The most striking thing about mobile money in Kenya is how visible it is: the proliferation of store signage with M-PESA (and, increasingly, other mobile money and banking logos) leaves no one with any doubt that something big is happening in the Kenyan payment space.
It is estimated that four out of five adult Kenyans have access to a mobile money account. This means that most people that any business touches –whether they are consumers, employees, business partners or retail staff— are connected to a real-time electronic payment network. That’s unprecedented in the developing world.
And yet few formal businesses have a dedicated mobile money account to conduct their financial transactions electronically, and among those who have one most do not appear to promote its use by their customers and suppliers particularly aggressively. Cheques remain the preferred payment mode for suppliers, or cash for smaller payments. M-PESA payments might be taken from customers if they insist and M-PESA might be used to pay field staff in exceptional or emergency situations, but then staff’s personal mobile phones are most likely to be used. Few enterprises have any vision about how they can use mobile money to re-engineer how they do operate, taking cash out of their business.
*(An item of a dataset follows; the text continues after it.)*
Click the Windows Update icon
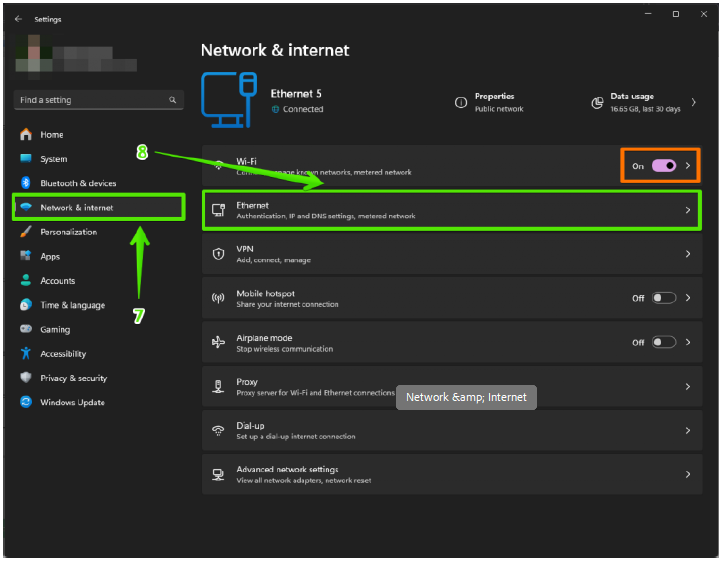This screenshot has height=562, width=721. [x=26, y=402]
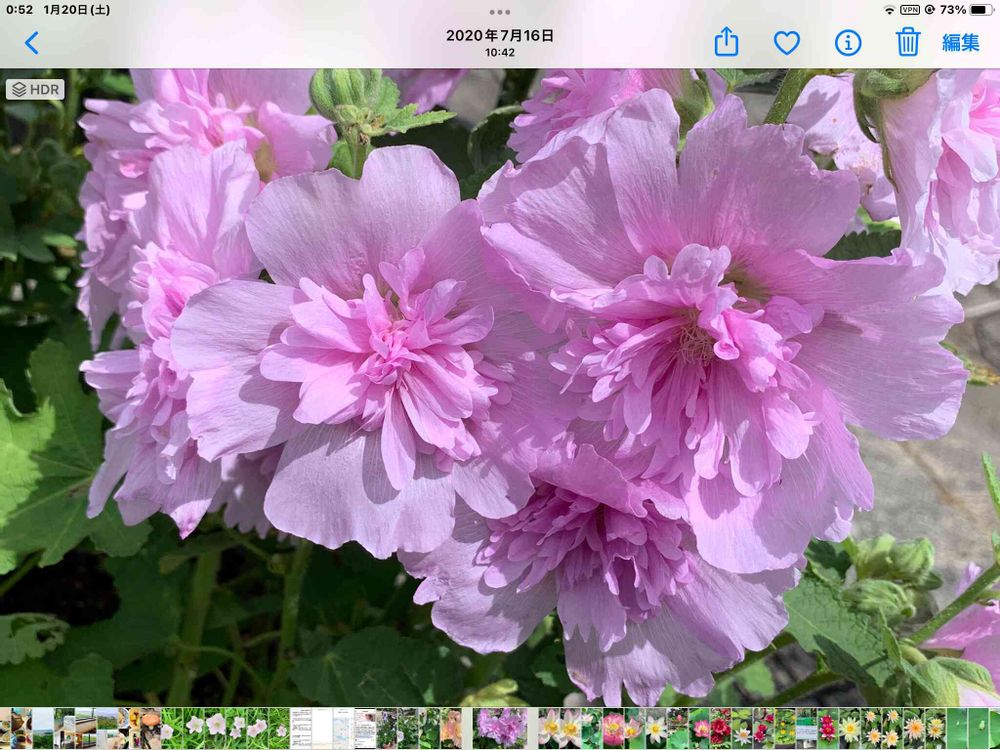
Task: Tap the 2020年7月16日 date title
Action: (x=500, y=36)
The tidal wave of M-PESA is but a mere ripple for most businesses.
Informal businesses seem to be more ready to use M-PESA than formal businesses, despite the absence of specialized tools to help them. M-PESA has made it easier for entrepreneurial people to break out geographically in terms of where they source their inputs and where they sell their goods and services. They will typically make entirely pragmatic decisions on when to use M-PESA versus cash, on a case-by-case basis.
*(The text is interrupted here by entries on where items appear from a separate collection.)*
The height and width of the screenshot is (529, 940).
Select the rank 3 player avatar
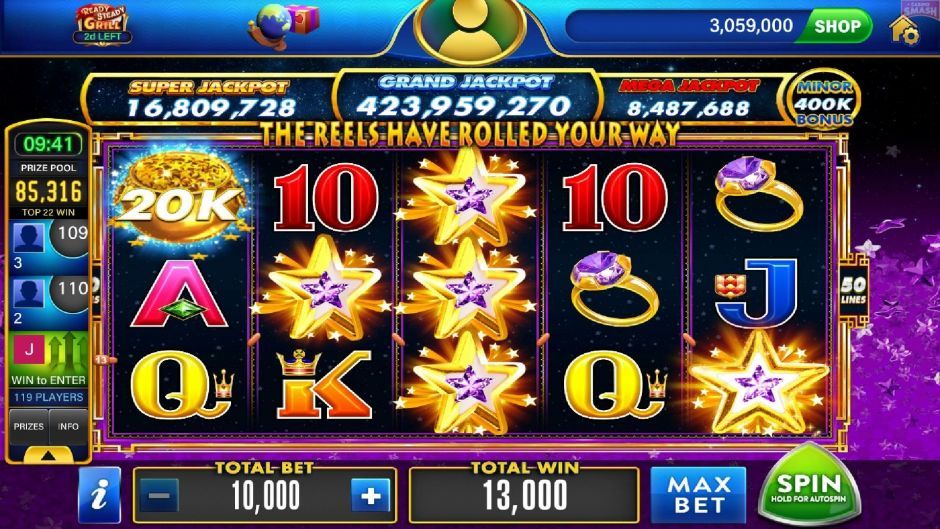pyautogui.click(x=29, y=238)
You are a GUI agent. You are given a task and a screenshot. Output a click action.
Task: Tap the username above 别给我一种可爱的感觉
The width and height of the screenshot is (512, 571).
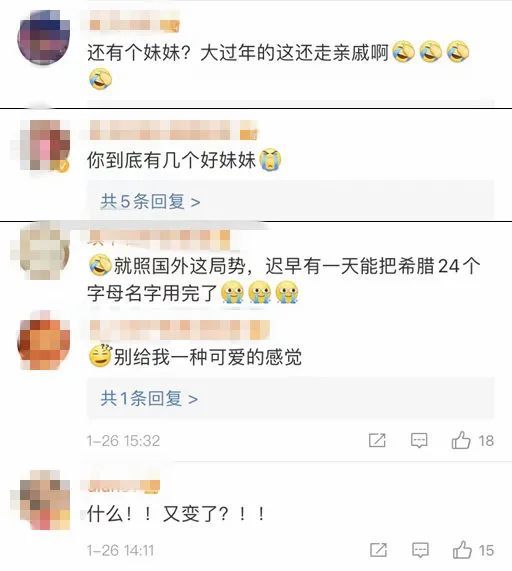(180, 330)
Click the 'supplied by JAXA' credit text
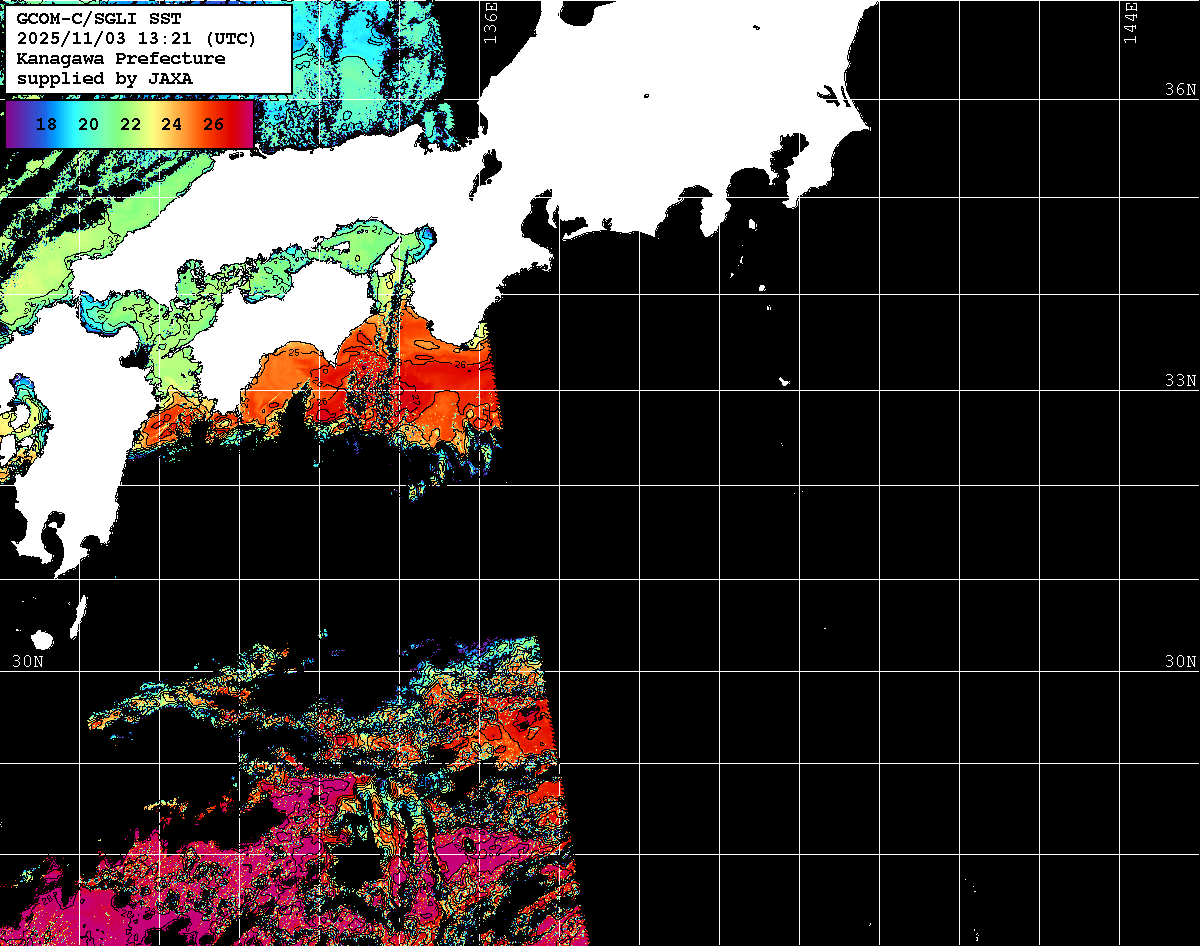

These are our main finding from over 75 interviews we conducted with business of all types in Kenya, under the auspices of the Financial Sector Deepening Trust of Kenya (see study results in this FSD Insights paper). In retrospect, that should not have been a surprise. Beyond a few large utility companies and supermarkets, one doesn’t see many businesses post a business M-PESA account number prominently on their store-front, their website, their invoices or their stationery. Why don’t businesses loudly proclaim an M-PESA number that anyone can pay them on?
We posit four main types of reasons why mobile money is proving slow to spread across businesses in Kenya:
First, mobile money services are still largely closed-loop systems and do not offer easy integration with either business information technology (IT) platforms or traditional banking services. Companies simply do not want to have some of their transactions ‘stranded’ in a parallel transactional cloud.
Second, most businesses have not developed electronic payment authorization policies and procedures and are still using paper-based instruments (invoices and cheques) internally. Banks have largely failed to wean companies onto their internet banking platforms to conduct business operations beyond salary disbursements. So adopting mobile money within formal enterprises will require substantial change management and process redesign.
Third, applying M-PESA in a business context presents some trust issues which Safaricom will need to deal with. In a friends & family context there is a prior relationship between sender and receiver, but that’s not often the case in business transactions. The market is rife with stories of traders who were defrauded when they accepted M-PESA payments, either with fake transaction confirmation messages or real transactions which clients subsequently claimed had been sent in error and Safaricom reversed.
Finally, it also appears that Safaricom has not marketed corporate M-PESA services very widely or aggressively. Their corporate sales procedures seem slow and inflexible. Mobile operators are, after all, mostly consumer-oriented companies.
The potential for mobile money to grease the wheels of commerce is clear. Digital money is easier to store and transport securely than physical cash, and reduces opportunities for fraud. It supports the automation of inventory and fleet management within enterprises, and by shifting distribution networks from cash-on-delivery to prepaid it can reduce credit risks and speed up dispatch of goods across enterprises. It fosters the development of entirely new online commerce ventures. But, alas, M-PESA has only begun to scratch the surface of what’s possible.
Ignacio Mas is an independent consultant associated with Bankable Frontier Associates, and Amolo Ng’weno is Managing Director of Digital Divide Data in Kenya.